The skilful and patterned Ajrakh printing came to kutch around four hundred years ago when Muslim artisans settled in Dhamadka, a village 50kms away from Bhuj, a center for printing fabric. The earthquake that took place in 2001 relentlessly damaged Bhuj, Dhamadka and other towns all over the region. In the rise of this disaster, the artisans who worked on printing fabrics were brought together and a new village was built to rebuild their lives and start with craft production, they named the place Ajarakhpur. The fabric of Ajrakh carry a lot of meanings and a popular one amongst local printer is that Ajrakh means ‘keep it today’. The word is also linked to the Arabic word Azrakh, a word for indigo. The deep indigo and mesmerizing maroon dyed with tinges of black and white of an Ajrakh product charm the heart and soul of any beholder. The deepest blue of indigo and the heated red that are the complement base colors, are the motive of creation. Artisan works with sheer joy keeping the tradition of producing printed fabrics. Traditionally Ajrakh printing is exclusively done on both sides of cotton fabric and these days silk is also used. Ajrakh uses complex geometry patterns to create collections in indigo, maroon, and black and white colors. The patterns are inspired by the architectural forms of Islamic architecture’s complicated jali windows and trefoil arches. The Ajrakh coloring is fast and it is carried out in fourteen to sixteen steps of the making process that includes washing, dyeing, printing and drying that requires a high level of a skilled and experienced person to keep colors fast and even. Natural ingredients are used to get the dyes. Keeping eco-friendly dyes will increase the sustainability of the craft and the ecology.
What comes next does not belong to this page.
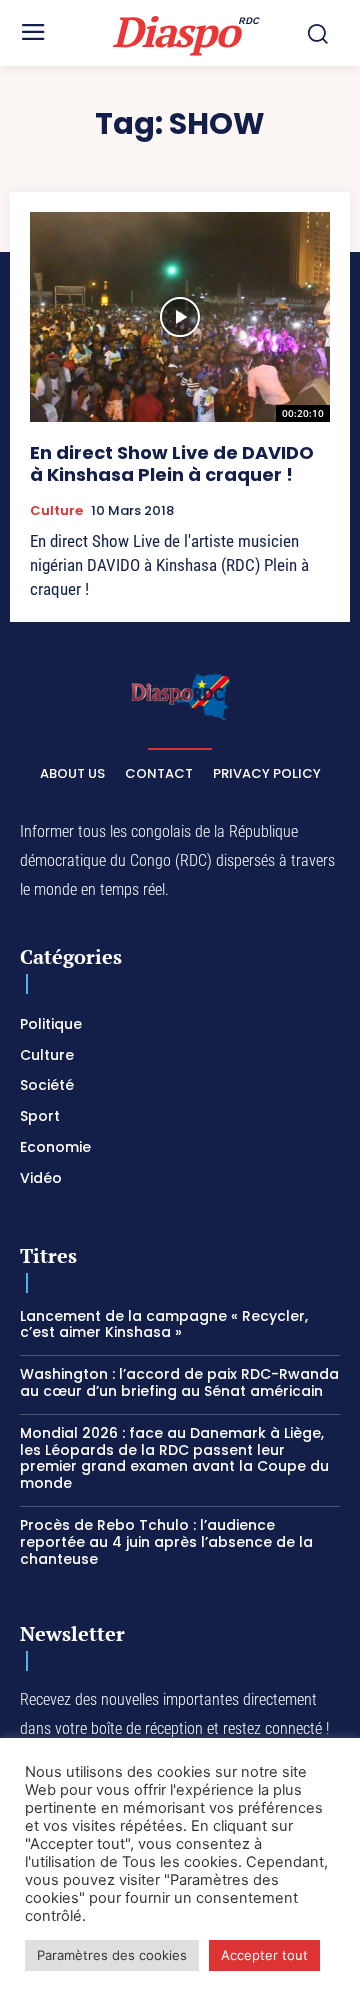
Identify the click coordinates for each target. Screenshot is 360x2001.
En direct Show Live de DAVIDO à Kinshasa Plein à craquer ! (172, 463)
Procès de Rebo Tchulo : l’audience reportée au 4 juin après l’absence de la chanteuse (166, 1542)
Ajrakh is also said to signify the universe and the use of color palate is explained so as the color red is used to symbolize the earth, black for darkness, white for clouds and blue for the universe on the whole. The star-spangled sky against a bluish-black background is what Ajrakh means, blue in Arabic as compared. One can easily notice the fabric of Ajrakh, backgrounds with colors of red or blue along with some vegetable dyes like yellow and green make it noticeable. It is also believed that warm and cool colors that are printed on fabric steady the body temperature.